SOURCE MATERIAL Start Marker

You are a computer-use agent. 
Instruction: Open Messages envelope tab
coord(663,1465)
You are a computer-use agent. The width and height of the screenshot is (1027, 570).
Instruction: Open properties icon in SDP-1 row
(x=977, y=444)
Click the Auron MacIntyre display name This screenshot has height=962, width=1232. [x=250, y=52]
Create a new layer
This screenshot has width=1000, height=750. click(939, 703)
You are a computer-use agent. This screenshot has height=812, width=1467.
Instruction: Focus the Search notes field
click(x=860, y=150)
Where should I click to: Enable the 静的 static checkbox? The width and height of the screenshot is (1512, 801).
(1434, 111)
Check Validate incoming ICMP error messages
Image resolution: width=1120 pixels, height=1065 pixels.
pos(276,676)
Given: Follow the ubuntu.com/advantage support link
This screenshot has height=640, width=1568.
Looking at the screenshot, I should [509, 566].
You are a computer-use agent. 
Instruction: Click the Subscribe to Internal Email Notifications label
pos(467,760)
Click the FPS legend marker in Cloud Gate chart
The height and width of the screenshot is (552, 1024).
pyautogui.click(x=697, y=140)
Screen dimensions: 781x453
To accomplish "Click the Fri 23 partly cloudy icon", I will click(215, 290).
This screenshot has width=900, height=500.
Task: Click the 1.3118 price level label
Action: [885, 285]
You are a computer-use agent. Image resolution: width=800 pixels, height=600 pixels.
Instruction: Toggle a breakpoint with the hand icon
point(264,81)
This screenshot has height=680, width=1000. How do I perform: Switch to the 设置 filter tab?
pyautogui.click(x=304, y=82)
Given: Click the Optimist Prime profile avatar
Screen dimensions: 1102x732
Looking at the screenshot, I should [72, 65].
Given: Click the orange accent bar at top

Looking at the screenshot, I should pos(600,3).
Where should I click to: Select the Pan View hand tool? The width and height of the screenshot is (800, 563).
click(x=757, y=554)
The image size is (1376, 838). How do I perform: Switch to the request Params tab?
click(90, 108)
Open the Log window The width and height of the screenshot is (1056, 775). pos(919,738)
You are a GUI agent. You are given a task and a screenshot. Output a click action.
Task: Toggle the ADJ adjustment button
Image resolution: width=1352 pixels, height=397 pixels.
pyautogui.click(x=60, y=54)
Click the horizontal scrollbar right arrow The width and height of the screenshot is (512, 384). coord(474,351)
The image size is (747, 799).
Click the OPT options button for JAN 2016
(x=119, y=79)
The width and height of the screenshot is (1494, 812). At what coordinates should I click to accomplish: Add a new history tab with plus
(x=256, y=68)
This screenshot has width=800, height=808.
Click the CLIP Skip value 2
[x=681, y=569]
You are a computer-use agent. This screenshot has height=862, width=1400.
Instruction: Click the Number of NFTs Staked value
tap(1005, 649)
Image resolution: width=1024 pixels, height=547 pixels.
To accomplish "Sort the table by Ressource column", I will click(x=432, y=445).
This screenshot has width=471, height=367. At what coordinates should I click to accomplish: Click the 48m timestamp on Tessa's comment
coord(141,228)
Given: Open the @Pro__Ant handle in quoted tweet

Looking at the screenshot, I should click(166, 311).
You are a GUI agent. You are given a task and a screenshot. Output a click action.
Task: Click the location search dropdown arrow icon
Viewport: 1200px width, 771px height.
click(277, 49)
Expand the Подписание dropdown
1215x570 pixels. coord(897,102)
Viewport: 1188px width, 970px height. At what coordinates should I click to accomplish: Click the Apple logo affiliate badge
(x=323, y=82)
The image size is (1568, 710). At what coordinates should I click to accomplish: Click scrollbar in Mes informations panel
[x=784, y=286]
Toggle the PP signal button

SOURCE MATERIAL End Marker

**WHAT IS BEING ASKED**
Each record above should be returned exactly as it appears.

**PROBLEM SOLUTION**
You are a computer-use agent. 
Instruction: Open Messages envelope tab
coord(663,1465)
You are a computer-use agent. The width and height of the screenshot is (1027, 570).
Instruction: Open properties icon in SDP-1 row
(x=977, y=444)
Click the Auron MacIntyre display name This screenshot has height=962, width=1232. [x=250, y=52]
Create a new layer
This screenshot has width=1000, height=750. click(939, 703)
You are a computer-use agent. This screenshot has height=812, width=1467.
Instruction: Focus the Search notes field
click(x=860, y=150)
Where should I click to: Enable the 静的 static checkbox? The width and height of the screenshot is (1512, 801).
(1434, 111)
Check Validate incoming ICMP error messages
Image resolution: width=1120 pixels, height=1065 pixels.
pos(276,676)
Given: Follow the ubuntu.com/advantage support link
This screenshot has height=640, width=1568.
Looking at the screenshot, I should [509, 566].
You are a computer-use agent. 
Instruction: Click the Subscribe to Internal Email Notifications label
pos(467,760)
Click the FPS legend marker in Cloud Gate chart
The height and width of the screenshot is (552, 1024).
pyautogui.click(x=697, y=140)
Screen dimensions: 781x453
To accomplish "Click the Fri 23 partly cloudy icon", I will click(215, 290).
This screenshot has width=900, height=500.
Task: Click the 1.3118 price level label
Action: [885, 285]
You are a computer-use agent. Image resolution: width=800 pixels, height=600 pixels.
Instruction: Toggle a breakpoint with the hand icon
point(264,81)
This screenshot has height=680, width=1000. How do I perform: Switch to the 设置 filter tab?
pyautogui.click(x=304, y=82)
Given: Click the Optimist Prime profile avatar
Screen dimensions: 1102x732
Looking at the screenshot, I should [72, 65].
Given: Click the orange accent bar at top

Looking at the screenshot, I should pos(600,3).
Where should I click to: Select the Pan View hand tool? The width and height of the screenshot is (800, 563).
click(x=757, y=554)
The image size is (1376, 838). How do I perform: Switch to the request Params tab?
click(90, 108)
Open the Log window The width and height of the screenshot is (1056, 775). pos(919,738)
You are a GUI agent. You are given a task and a screenshot. Output a click action.
Task: Toggle the ADJ adjustment button
Image resolution: width=1352 pixels, height=397 pixels.
pyautogui.click(x=60, y=54)
Click the horizontal scrollbar right arrow The width and height of the screenshot is (512, 384). coord(474,351)
The image size is (747, 799).
Click the OPT options button for JAN 2016
(x=119, y=79)
The width and height of the screenshot is (1494, 812). At what coordinates should I click to accomplish: Add a new history tab with plus
(x=256, y=68)
This screenshot has width=800, height=808.
Click the CLIP Skip value 2
[x=681, y=569]
You are a computer-use agent. This screenshot has height=862, width=1400.
Instruction: Click the Number of NFTs Staked value
tap(1005, 649)
Image resolution: width=1024 pixels, height=547 pixels.
To accomplish "Sort the table by Ressource column", I will click(x=432, y=445).
This screenshot has width=471, height=367. At what coordinates should I click to accomplish: Click the 48m timestamp on Tessa's comment
coord(141,228)
Given: Open the @Pro__Ant handle in quoted tweet

Looking at the screenshot, I should click(166, 311).
You are a GUI agent. You are given a task and a screenshot. Output a click action.
Task: Click the location search dropdown arrow icon
Viewport: 1200px width, 771px height.
click(277, 49)
Expand the Подписание dropdown
1215x570 pixels. coord(897,102)
Viewport: 1188px width, 970px height. At what coordinates should I click to accomplish: Click the Apple logo affiliate badge
(x=323, y=82)
The image size is (1568, 710). At what coordinates should I click to accomplish: Click scrollbar in Mes informations panel
[x=784, y=286]
Toggle the PP signal button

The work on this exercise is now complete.